Shabnam Hashmi points to the unemployment numbers. “Over 110 lakh jobs were lost in 2018, out of which 88 lakh jobs belonged to women. About 65 lakh of those women were from rural or marginalised areas. So even if we put aside the issue of violence against women, even economically, we are given a raw deal by policy-makers,” says Hashmi, a human rights campaigner who was nominated for the 2005 Nobel Peace Prize as part of the ‘1000 PeaceWomen Across the Globe’ initiative. She is not associated with Shakti. “We have to fight our way to get the Reservation Bill passed, negotiate with political parties and convince them to see why it is important to include more women at the policy level,” she says.
Other experts call this is a multi-layered problem with links to issues like inaccessible education or the increasing school dropout rate of young girls. “This is a vicious circle. Apart from lack of basic education, the role of women is often diminished in households and society. They face multiple barriers and intense scrutiny,” says Akriti Gaur, senior resident fellow, Vidhi Centre for Legal Policy. The Shakti volunteer says that no critical mass representing women in Parliament results in lower public participation and exclusionary policies.
Sushmita Dev, Congress MP from Silchar, Assam, agrees. “Patriarchy begins at home. Fewer women politicians is the result of fewer girls in schools and colleges. Emancipation of women starts with educational and economic empowerment,” she says.
Krishnaswamy realises that this movement cannot be restricted to one election. Shakti, she says, is a work in progress that will continue even if parties do not give more tickets to women this time around. Detractors have often asked her how voting for women is different from voting for, say, a certain caste or religion. “Democracy is first about representation, then about merit. Somebody who is meritorious but not representative of me, cannot fully understand or solve my problems,” she says, comparing it with a situation of expecting rich, white males to understand and represent African-American women. “So let us first ensure women are represented, and then find the most meritorious among them.”

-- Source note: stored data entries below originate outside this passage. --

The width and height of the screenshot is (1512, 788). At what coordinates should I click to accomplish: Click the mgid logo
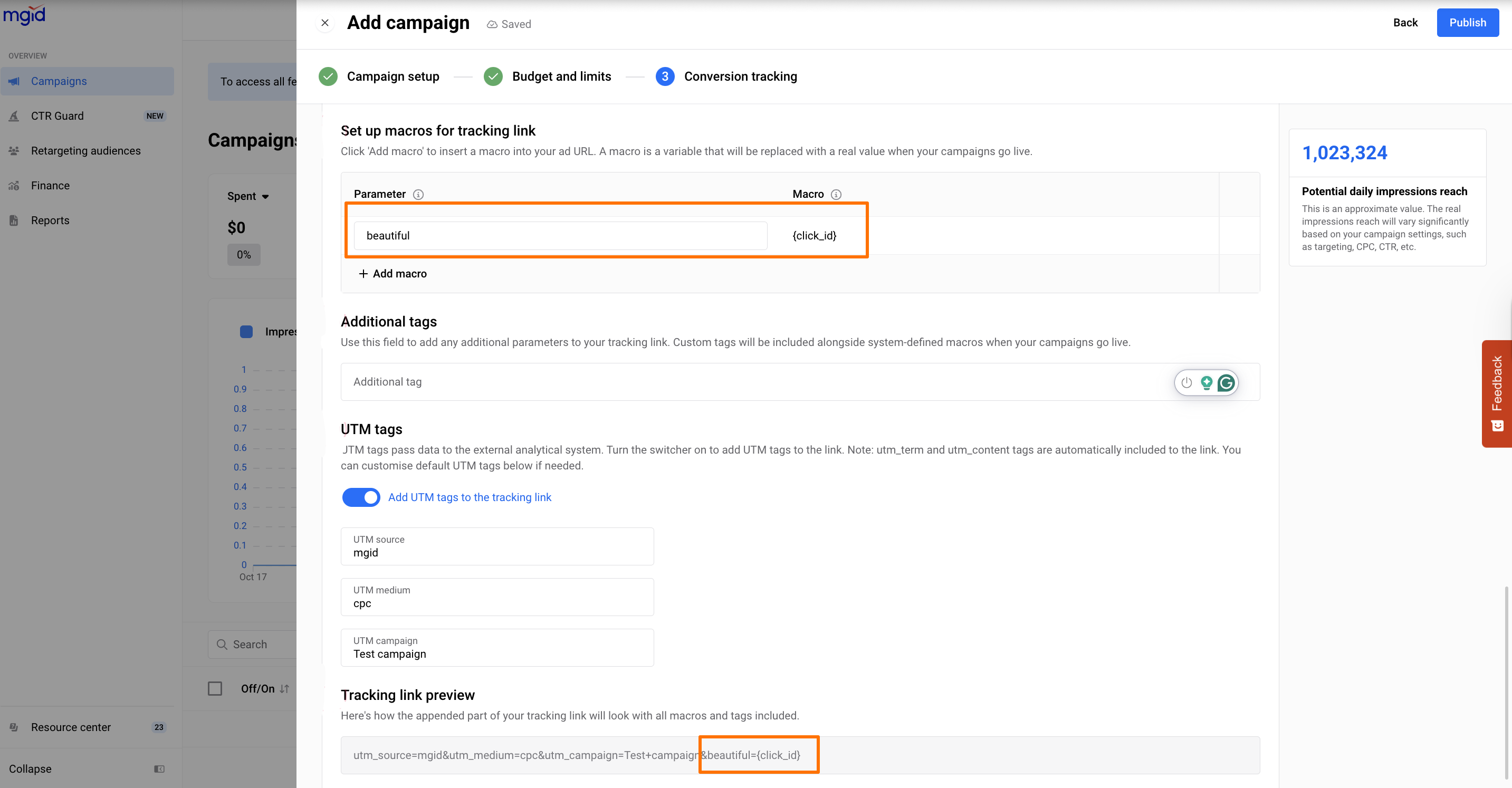coord(24,15)
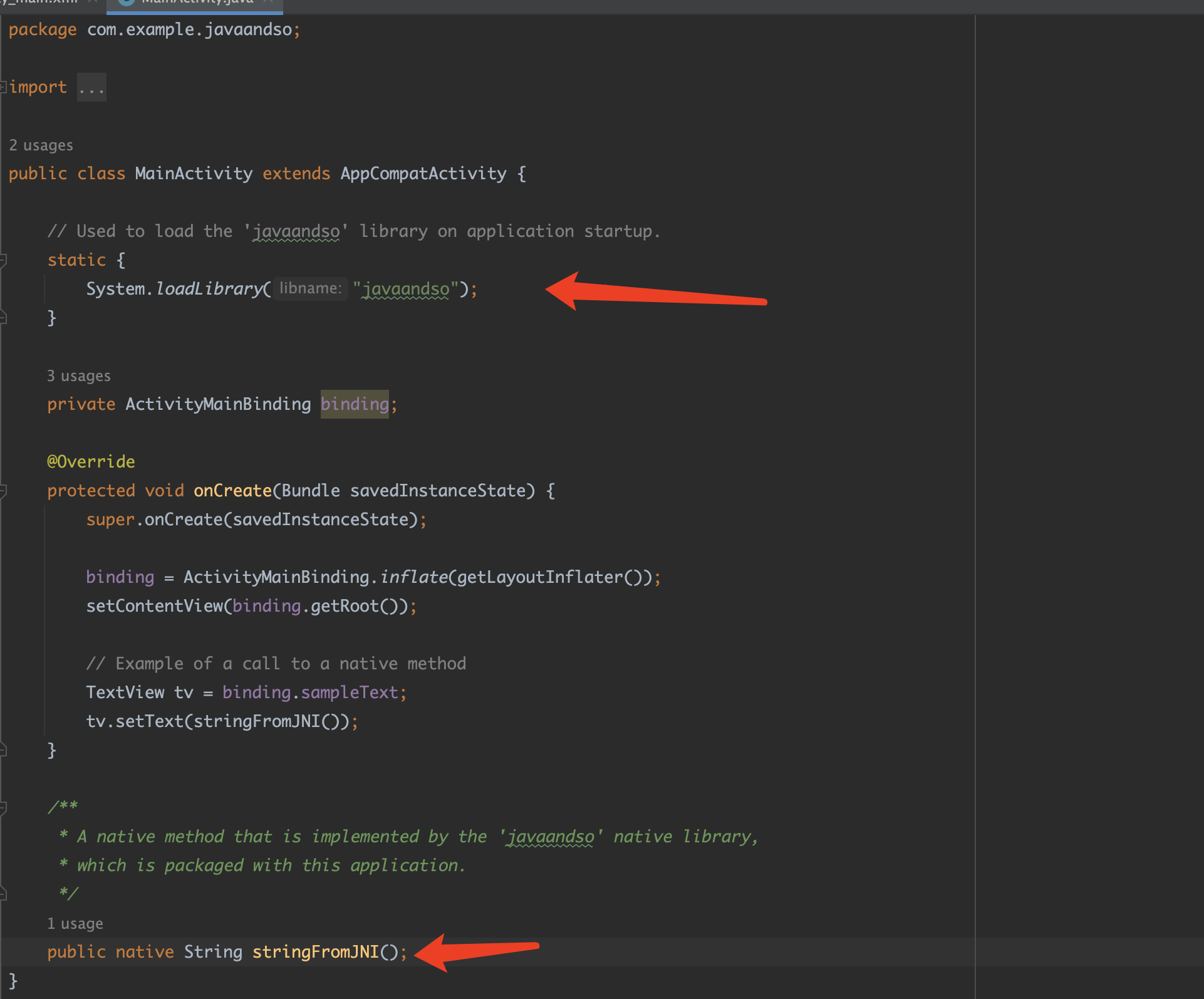
Task: Collapse the onCreate method fold marker
Action: click(x=3, y=490)
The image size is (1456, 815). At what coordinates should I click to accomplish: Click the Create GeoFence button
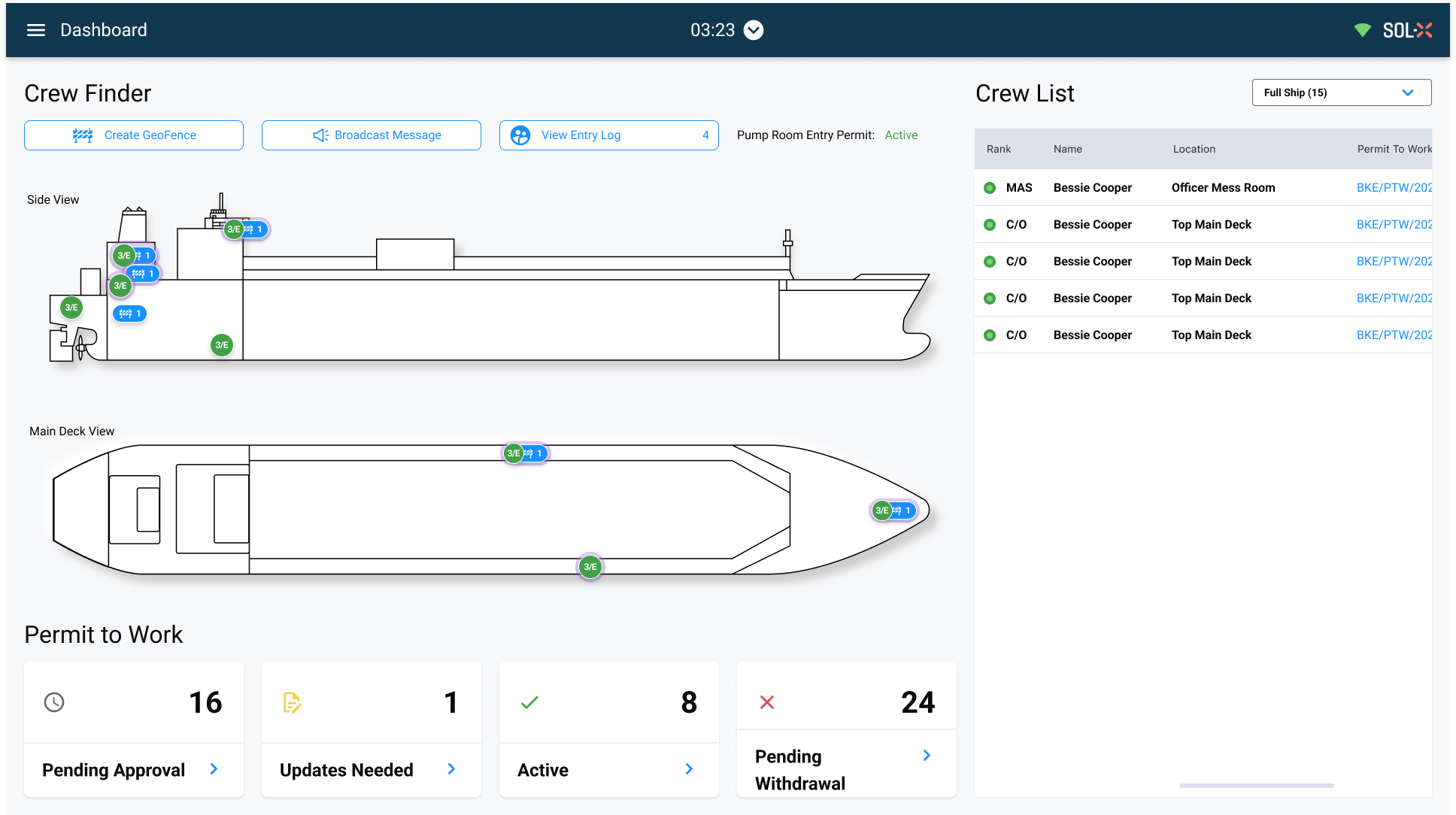(134, 135)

Post-elections, following in the footsteps of women’s caucuses in the US, Krishnaswamy wants to hand-hold women politicians and aspirants. “Campaigning is not an inclusive or systematic practice in India. There is need for training, best-practices sharing and capacity building around electioneering. We want to enable more women to network, raise funds and gather volunteers around their campaigns,” she says. “I firmly believe that every little push matters. A lot can change if we women stand together, across cultural differences and party lines.”